[Begin]

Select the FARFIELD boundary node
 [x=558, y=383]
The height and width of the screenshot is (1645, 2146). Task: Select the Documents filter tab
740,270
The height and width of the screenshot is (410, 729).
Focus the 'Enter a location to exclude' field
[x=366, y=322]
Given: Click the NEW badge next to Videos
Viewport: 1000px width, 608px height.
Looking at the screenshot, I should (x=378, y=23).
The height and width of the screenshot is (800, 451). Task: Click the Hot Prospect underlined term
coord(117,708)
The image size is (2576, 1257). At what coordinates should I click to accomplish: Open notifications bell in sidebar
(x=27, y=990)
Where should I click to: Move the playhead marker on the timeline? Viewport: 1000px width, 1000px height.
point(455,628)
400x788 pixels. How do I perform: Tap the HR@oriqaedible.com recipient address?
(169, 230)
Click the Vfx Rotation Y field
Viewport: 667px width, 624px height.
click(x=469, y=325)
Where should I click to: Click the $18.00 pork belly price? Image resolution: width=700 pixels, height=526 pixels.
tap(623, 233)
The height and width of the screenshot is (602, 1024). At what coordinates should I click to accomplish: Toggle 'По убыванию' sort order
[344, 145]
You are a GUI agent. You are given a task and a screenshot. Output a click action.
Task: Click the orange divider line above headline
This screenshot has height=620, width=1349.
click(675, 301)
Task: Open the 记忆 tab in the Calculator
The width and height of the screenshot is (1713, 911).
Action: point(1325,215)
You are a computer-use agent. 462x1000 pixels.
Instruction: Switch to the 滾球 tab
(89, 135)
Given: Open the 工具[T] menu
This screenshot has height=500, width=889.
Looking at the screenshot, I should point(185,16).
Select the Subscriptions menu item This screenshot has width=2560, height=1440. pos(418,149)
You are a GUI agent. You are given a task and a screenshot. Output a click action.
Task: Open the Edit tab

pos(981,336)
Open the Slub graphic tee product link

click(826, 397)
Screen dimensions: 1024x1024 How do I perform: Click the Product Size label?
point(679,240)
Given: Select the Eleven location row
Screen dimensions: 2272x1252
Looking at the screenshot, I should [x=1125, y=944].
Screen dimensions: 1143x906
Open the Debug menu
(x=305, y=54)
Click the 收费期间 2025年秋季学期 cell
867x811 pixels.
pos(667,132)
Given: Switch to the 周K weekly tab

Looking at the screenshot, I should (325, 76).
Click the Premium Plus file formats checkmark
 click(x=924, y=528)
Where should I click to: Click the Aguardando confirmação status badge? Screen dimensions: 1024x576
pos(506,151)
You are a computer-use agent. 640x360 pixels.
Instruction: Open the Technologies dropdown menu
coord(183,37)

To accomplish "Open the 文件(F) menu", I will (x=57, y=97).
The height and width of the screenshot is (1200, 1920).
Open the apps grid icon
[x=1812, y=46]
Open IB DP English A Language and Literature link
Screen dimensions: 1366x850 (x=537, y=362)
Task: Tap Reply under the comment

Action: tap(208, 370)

[End]

# Work to be completed:
Recast the records from the line with "Select the Subscriptions" up to and including the line with "point(679,240)" as a Markdown table with the columns Row and Line. Number each line and leave out any blank lines.

# Finished exercise:
| Row | Line |
|---|---|
| 1 | Select the Subscriptions menu item This screenshot has width=2560, height=1440. pos(418,149) |
| 2 | You are a GUI agent. You are given a task and a screenshot. Output a click action. |
| 3 | Task: Open the Edit tab |
| 4 | pos(981,336) |
| 5 | Open the Slub graphic tee product link |
| 6 | click(826, 397) |
| 7 | Screen dimensions: 1024x1024 How do I perform: Click the Product Size label? |
| 8 | point(679,240) |